= Humphrey Toy =

Humphrey Toy (1537 – 16 October 1577) was an English bookseller and publisher, and the son of bookseller Robert Toy. In 1567, he published the first translation of New Testament in Welsh from the original Greek, translated by his close friend William Salesbury. Along with the Bible, Toy published the first translation of the Book of Common Prayer in Welsh, also translated by Salesbury.

==Early life==
Toy was born around 1537, the son of Robert Toy, a bookseller, and his wife who died in 1546. The Toy family was of Welsh origin. In 1551, Toy entered Queens' College, Cambridge as a sizar, but he left Cambridge before earning a degree. After Robert Toy died in 1556, most of his property passed to Toy's stepmother Elizabeth Toy with the provision that it would pass to Humphrey after her death. Until her death around 1558, Toy assisted his stepmother in running his father's shop and publishing interests.
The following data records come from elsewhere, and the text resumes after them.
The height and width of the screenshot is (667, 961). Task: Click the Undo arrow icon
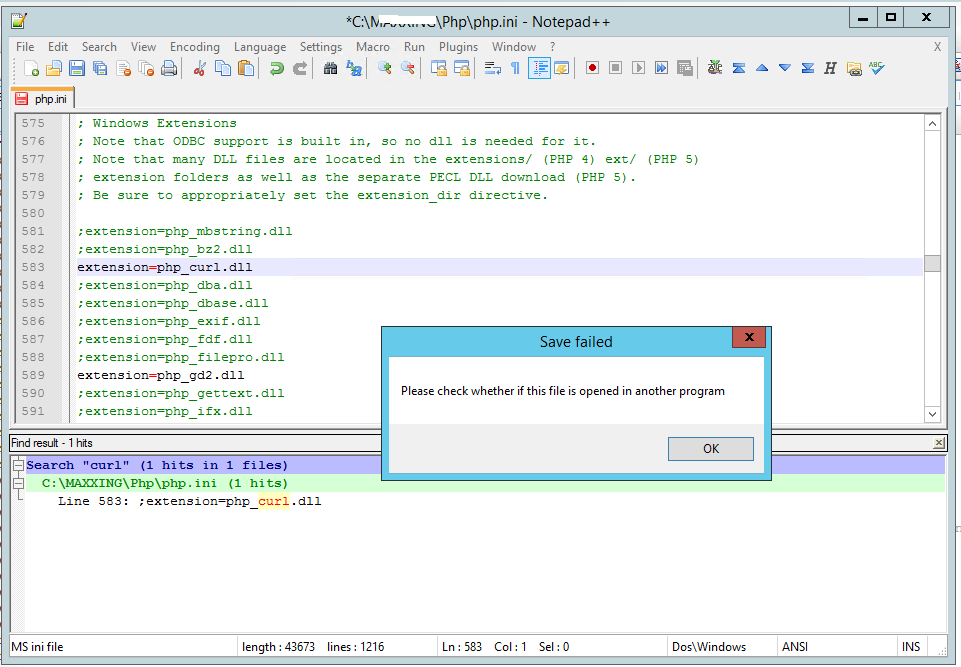(276, 69)
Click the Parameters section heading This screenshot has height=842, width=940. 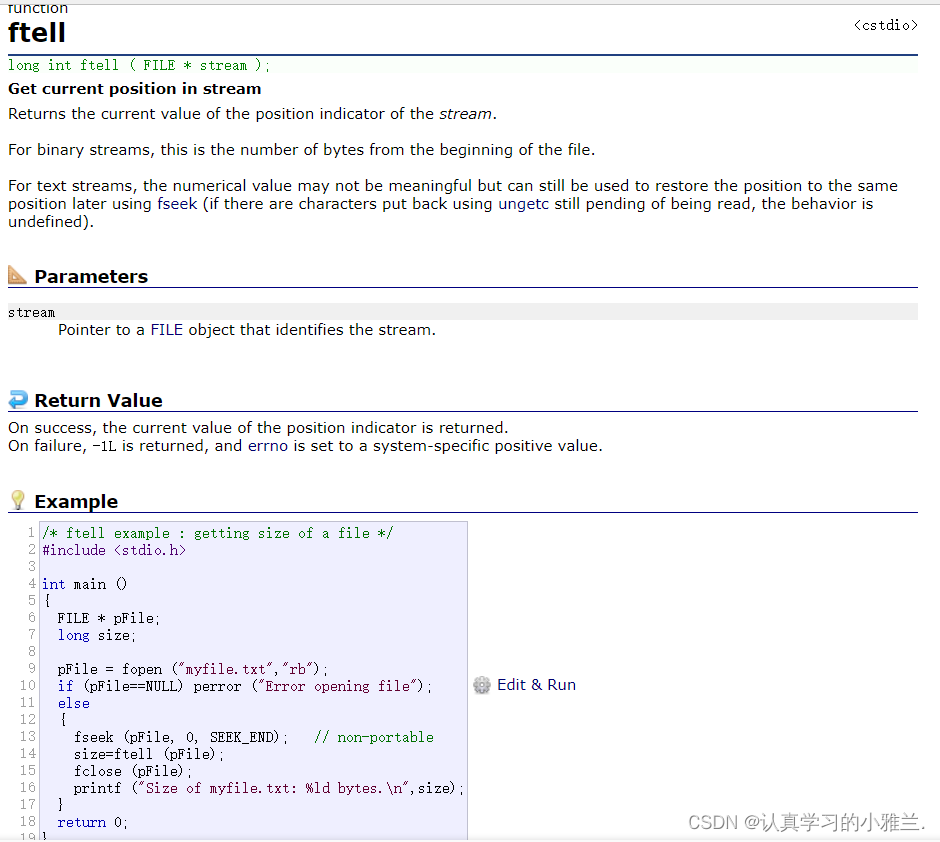click(91, 277)
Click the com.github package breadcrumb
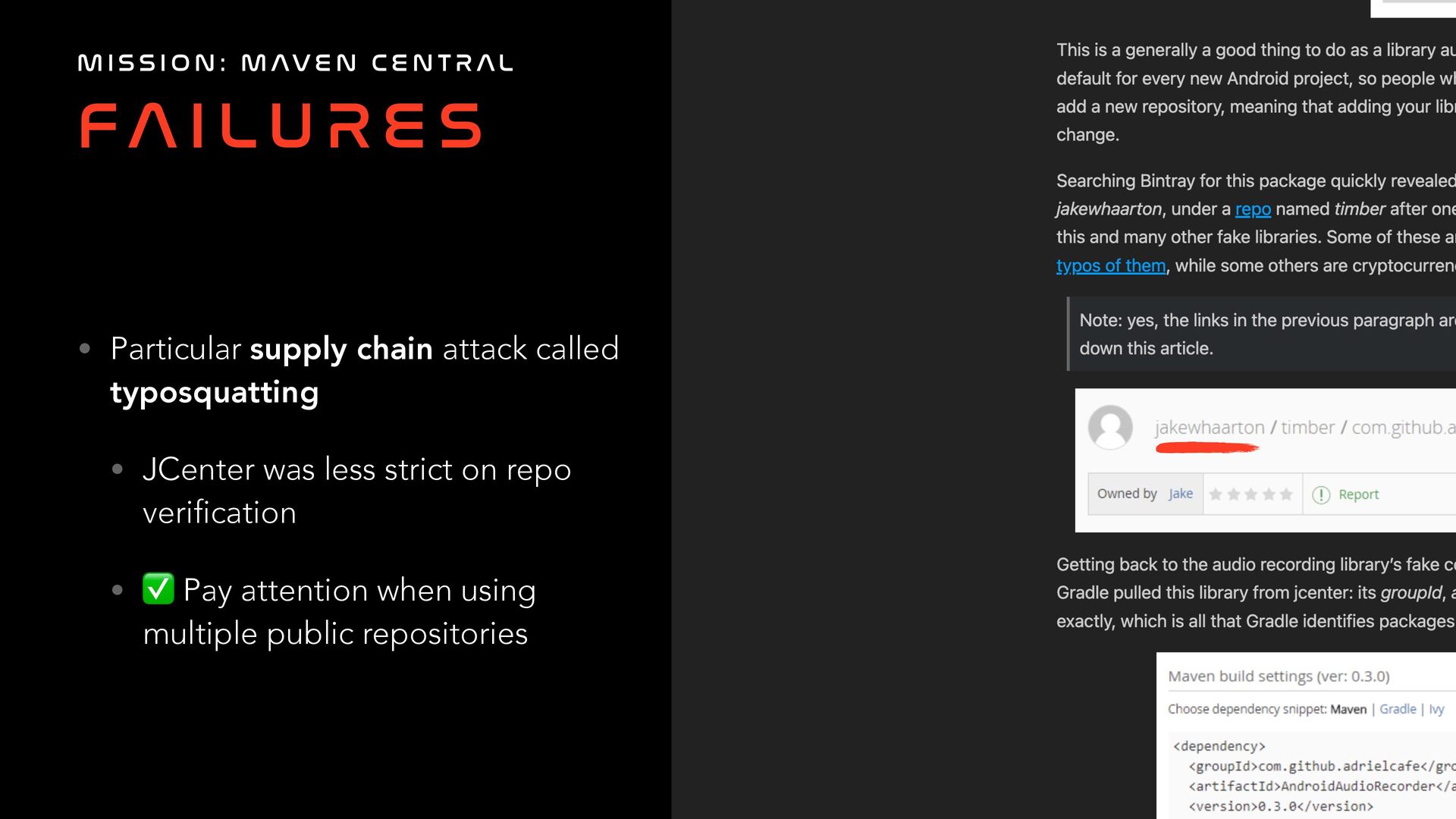The width and height of the screenshot is (1456, 819). 1403,428
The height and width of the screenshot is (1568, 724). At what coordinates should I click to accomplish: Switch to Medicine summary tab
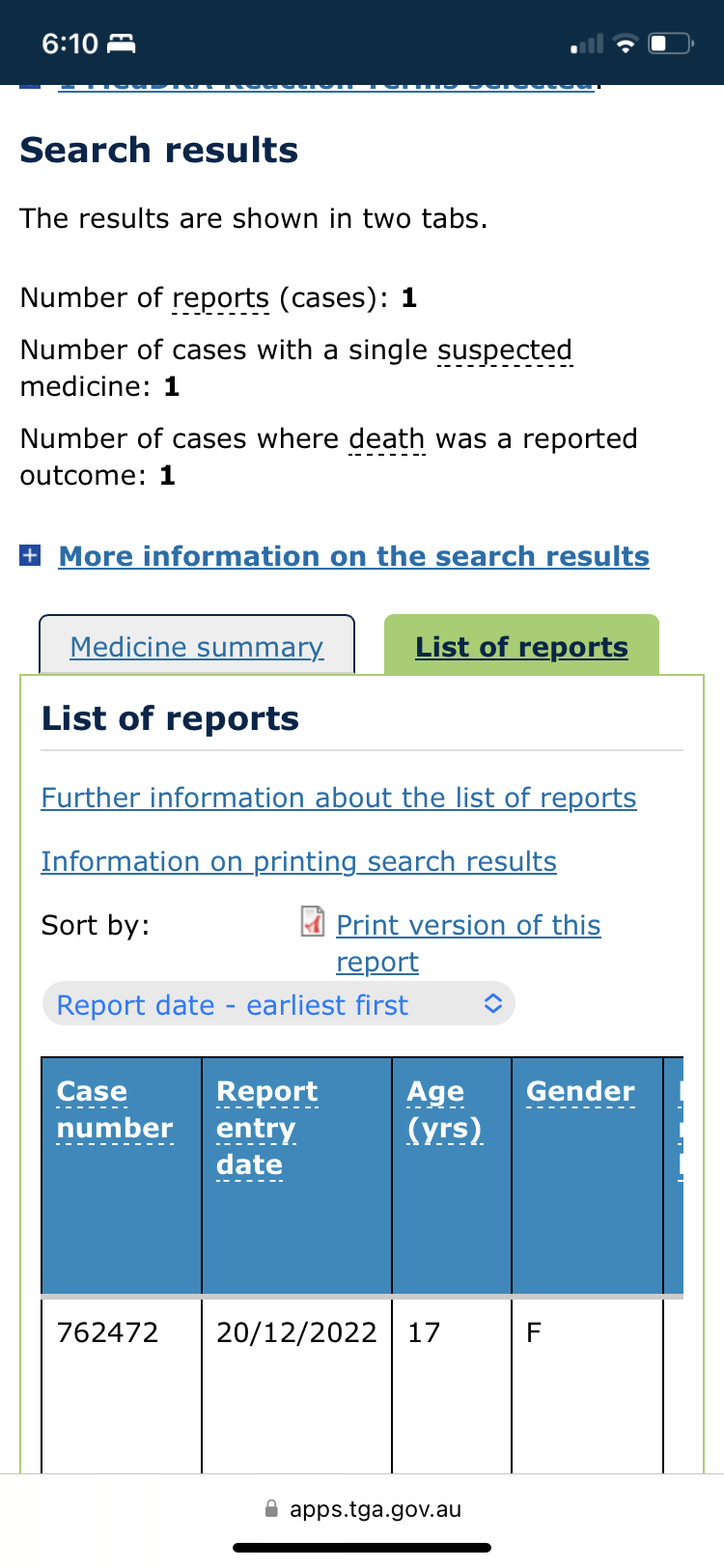(x=197, y=647)
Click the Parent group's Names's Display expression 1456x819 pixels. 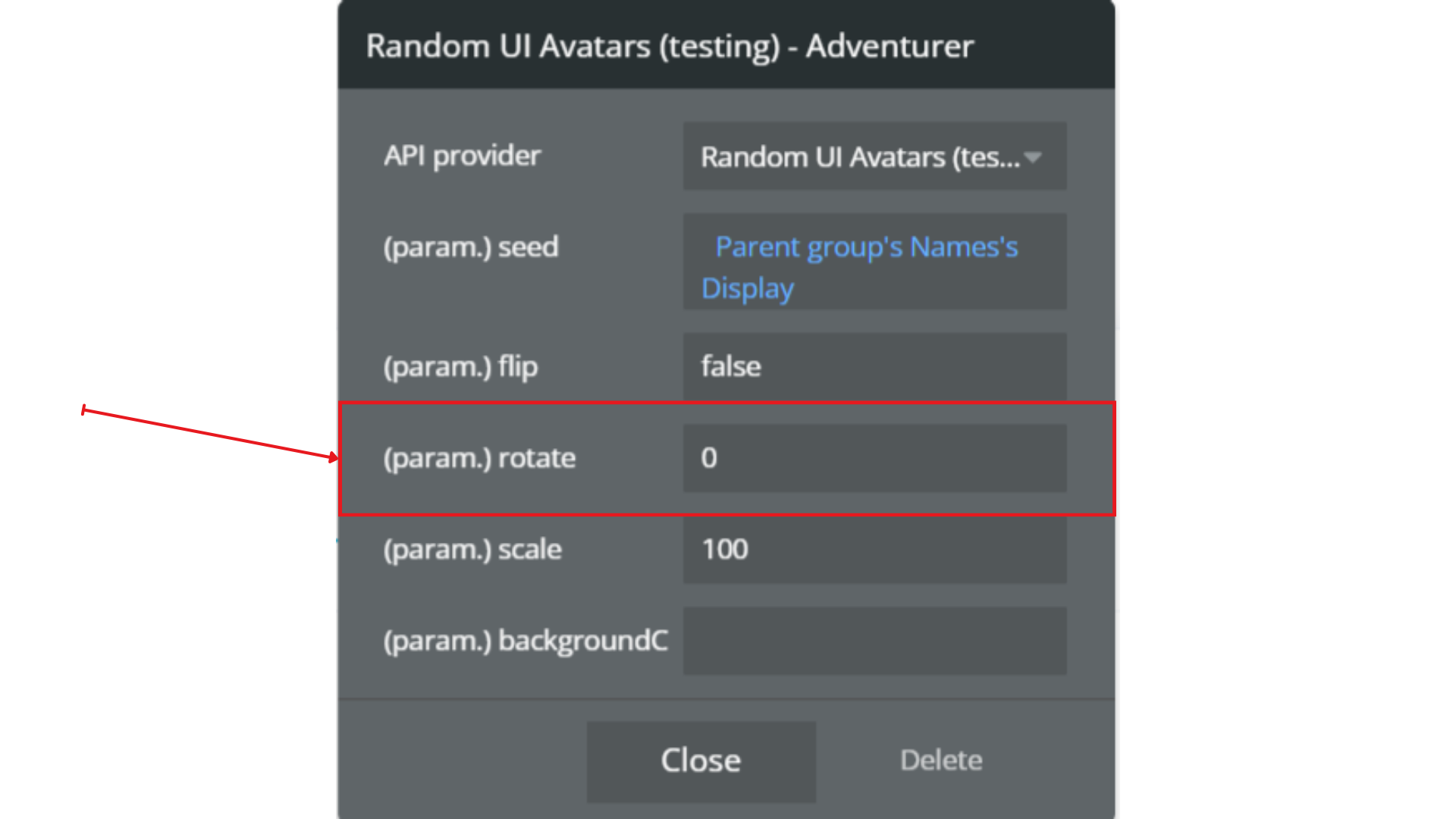[866, 248]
At some point during this period, Toy married Margaret Revell.

==Publishing career==
Toy entered work with the Stationer's Company in August 1560, and served as the company's renter warden from 1561 to 1563. Toy later rose through the ranks of the company, and served twice as its underwarden in 1571 and 1573. While working at the Stationer's Company, Toy took control of the bookshop that he inherited from his father and stepmother. Toy's shop was known as the Helmet, because of the helmet depicted on its sign, and Toy was granted a seventy-year lease on the location of the shop.
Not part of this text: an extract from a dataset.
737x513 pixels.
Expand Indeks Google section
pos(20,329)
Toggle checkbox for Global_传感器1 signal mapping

While at the Stationer's Company, Toy became an active printer and publisher, and became particularly interested in religious works. He worked closely with Christopher Plantin of Antwerp, who helped Toy acquire a large collection of European protestant works. Toy also entered into a dispute, along with three other printers, with Richard Jugge, over the right to print Bibles in English.
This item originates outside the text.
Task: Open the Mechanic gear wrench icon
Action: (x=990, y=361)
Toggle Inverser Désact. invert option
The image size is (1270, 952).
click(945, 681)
===Work with William Salesbury===
Possibly because of his Welsh background, Toy formed a friendship with the Welsh scholar William Salesbury, and worked with him professionally on several occasions. In 1567, Toy financed and published Salesbury's translation of New Testament in Welsh, the first translation made into Welsh from the original Greek. That same year, Toy financed and published Salesbury's translation of the Book of Common Prayer into Welsh, the first such translation.

Both the Bible and the Book of Common Prayer were printed by Henry Bynneman, with financing and oversight from Toy. Toy was recognized on the first page of Book of Common Prayer for providing "the costes and charges" of the publication.

After the Book of Common Prayer and New Testament, Toy also published a guide to Welsh pronunciation, and several smaller works for Salesbury.

==Death==
Toy died on 16 October 1577 and was buried at All Saints' Church, Bristol. After his death, his widow Margaret and his apprentice Thomas Chard took control of his estate, and continued his work in both publishing and bookselling. Chard operated the Helmet until 1585, and it subsequently changed hands several times before disappearing in 1607.

Approximately thirty works printed by Toy are still in existence; among these, an edition of Richard Grafton's Chronicle that he printed is the most notable.